**Exercise 1**
In the review of Girl from the North Country, who arranged the music?
**Exercise 2**
Write the next part of the review of Girl from the North Country, picking up after its last sentence.

**Passage given**
"""

NOT FARGO, FARRAGO
I decided to spend an afternoon traveling in the North Country fair but sadly wished that I’d never taken leave of London Town. (To see what prompted my going, see Five Things Extra: That Dylan Play, where two friends with opposing views write about it).
Honestly, upfront I have to say that there’s more nuance and depth of character in a silent movie than there is in Girl from the North Country. Yes, I speak as a slightly reluctant attendee, but not because I was proprietorially feeling How dare they… or snottily assuming critical feelings about a work in another medium purloining Bob’s songs to its own ends. I’m not even sure that I would have been offended by Ben Elton scripting a play based around these songs, as he had done for Queen. And – also honestly – the music, arranged by Simon Hale, is delivered beautifully, with sensitive guitar, piano, bass, and fiddle accompaniment that manages to mostly stay away from a Mumford hoedown, and deliver true heft behind some good singing.
But, dramatically speaking, well… Nothing here made me feel that the writer, Conor McPherson, had any understanding of these people and their problems in this small midwestern town. The plot seemed laughably dated, cobbled together from offcuts of Steinbeck, O’Connor, and O’Neill. Slow-witted lunk? Check. Old rich man who thinks money can buy him the love of a poor but pretty girl? Check. Con man masquerading as a bible salesman? Check. Boarding-House owner with debts and a mistress? Check. Black convict trying to escape… I could work my way through the cast, but you get the drift.

"""

**Given information**
"""

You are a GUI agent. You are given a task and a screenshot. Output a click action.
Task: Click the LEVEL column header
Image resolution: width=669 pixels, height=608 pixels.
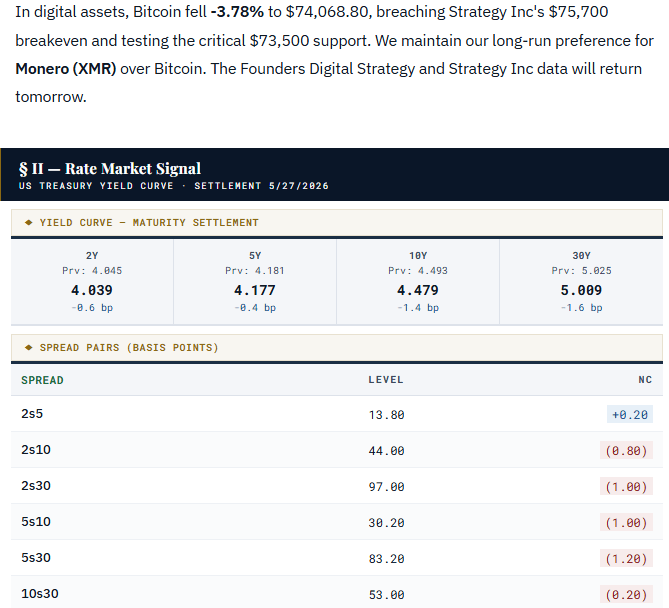point(386,380)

"""

**Written response 1**
Simon Hale

**Written response 2**
There’s an almost offensive use of dementia as a dramatic device, with Shirley Henderson having to play the afflicted wife of Nick, the Boarding House owner. From the back of the stalls she looks too young (even if she isn’t in life) and plays her as a sexually incontinent, gratuitously swearing Manic Pixie Dream Girl. Really. Bits of business at the boarding house ( in a variety of clunky American accents) get interspersed with musical moments that are meant to round out character and story, but for every line that fits, there are two that seem tangential or just plain weird. “Sign on the Window” and “Went to See the Gypsy” (with its mention of “that little Minnesota town”) work at the start, but “Señor” (“Señor, señor, do you know where we’re headin’? Lincoln County Road or Armageddon?”) seems to carry a heavier apocalyptic load than these flimsy characters can bear.
And while it was great to hear songs from, say, the Empire Burlesque period, where Dylan’s own versions have weak or unlistenable production, some decisions didn’t come off. Especially in the case of “I Want You”, sung in counterpoint to a reprise of “Like a Rolling Stone”. Slowing the song’s essential skipping beat to a funereal pace and disastrously over-enunciating the lyrics (Musical Theatre Alert!) rendered those beautiful rolling and tumbling lines (“The guilty undertaker sighs/The lonesome organ grinder cries/The silver saxophones say I should refuse you”) dead on arrival. It also contained the unfortunate call and response of…
“How does it feel…” (LaRS)
“So bad…” (IWY)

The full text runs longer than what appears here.